╔══

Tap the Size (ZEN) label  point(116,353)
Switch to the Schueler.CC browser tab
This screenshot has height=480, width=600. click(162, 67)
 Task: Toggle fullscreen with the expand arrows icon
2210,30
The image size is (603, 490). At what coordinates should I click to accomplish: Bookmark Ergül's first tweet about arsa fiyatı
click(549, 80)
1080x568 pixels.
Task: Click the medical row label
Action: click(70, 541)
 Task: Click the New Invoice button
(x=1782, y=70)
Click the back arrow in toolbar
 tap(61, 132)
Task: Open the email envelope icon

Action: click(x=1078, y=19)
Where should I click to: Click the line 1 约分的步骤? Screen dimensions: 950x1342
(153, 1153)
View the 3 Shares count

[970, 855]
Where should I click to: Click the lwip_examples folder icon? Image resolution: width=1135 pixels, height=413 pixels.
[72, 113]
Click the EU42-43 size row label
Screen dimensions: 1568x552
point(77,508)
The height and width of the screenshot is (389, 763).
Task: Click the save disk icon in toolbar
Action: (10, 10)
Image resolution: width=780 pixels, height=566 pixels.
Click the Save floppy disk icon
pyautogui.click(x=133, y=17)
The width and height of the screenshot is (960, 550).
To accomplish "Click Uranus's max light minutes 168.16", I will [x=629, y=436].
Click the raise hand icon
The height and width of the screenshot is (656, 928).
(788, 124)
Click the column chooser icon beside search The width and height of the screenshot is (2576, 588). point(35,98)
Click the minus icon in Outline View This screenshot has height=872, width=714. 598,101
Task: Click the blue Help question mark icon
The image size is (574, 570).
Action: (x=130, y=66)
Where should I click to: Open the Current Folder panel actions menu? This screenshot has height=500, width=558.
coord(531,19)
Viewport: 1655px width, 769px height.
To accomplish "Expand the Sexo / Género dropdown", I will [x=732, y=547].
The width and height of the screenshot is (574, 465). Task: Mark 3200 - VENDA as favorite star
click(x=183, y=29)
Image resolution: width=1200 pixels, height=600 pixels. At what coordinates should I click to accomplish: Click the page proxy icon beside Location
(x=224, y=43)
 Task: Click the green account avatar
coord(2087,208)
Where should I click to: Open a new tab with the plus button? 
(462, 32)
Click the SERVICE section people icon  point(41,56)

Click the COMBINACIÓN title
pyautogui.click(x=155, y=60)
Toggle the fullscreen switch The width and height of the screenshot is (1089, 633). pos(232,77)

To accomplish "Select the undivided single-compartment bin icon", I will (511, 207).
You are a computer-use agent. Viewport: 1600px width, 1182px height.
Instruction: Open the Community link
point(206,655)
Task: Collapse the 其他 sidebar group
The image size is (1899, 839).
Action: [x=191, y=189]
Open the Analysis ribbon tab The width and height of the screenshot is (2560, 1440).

╚══

THE PROBLEM: Reproduce verbatim the part of the records that opens with the line containing "Viewport: 1655px width, 769px height." and closes with the last line of the records, both ends included.

RESULT BELOW:
Viewport: 1655px width, 769px height.
To accomplish "Expand the Sexo / Género dropdown", I will [x=732, y=547].
The width and height of the screenshot is (574, 465). Task: Mark 3200 - VENDA as favorite star
click(x=183, y=29)
Image resolution: width=1200 pixels, height=600 pixels. At what coordinates should I click to accomplish: Click the page proxy icon beside Location
(x=224, y=43)
 Task: Click the green account avatar
coord(2087,208)
Where should I click to: Open a new tab with the plus button? 
(462, 32)
Click the SERVICE section people icon  point(41,56)

Click the COMBINACIÓN title
pyautogui.click(x=155, y=60)
Toggle the fullscreen switch The width and height of the screenshot is (1089, 633). pos(232,77)

To accomplish "Select the undivided single-compartment bin icon", I will (511, 207).
You are a computer-use agent. Viewport: 1600px width, 1182px height.
Instruction: Open the Community link
point(206,655)
Task: Collapse the 其他 sidebar group
The image size is (1899, 839).
Action: [x=191, y=189]
Open the Analysis ribbon tab The width and height of the screenshot is (2560, 1440).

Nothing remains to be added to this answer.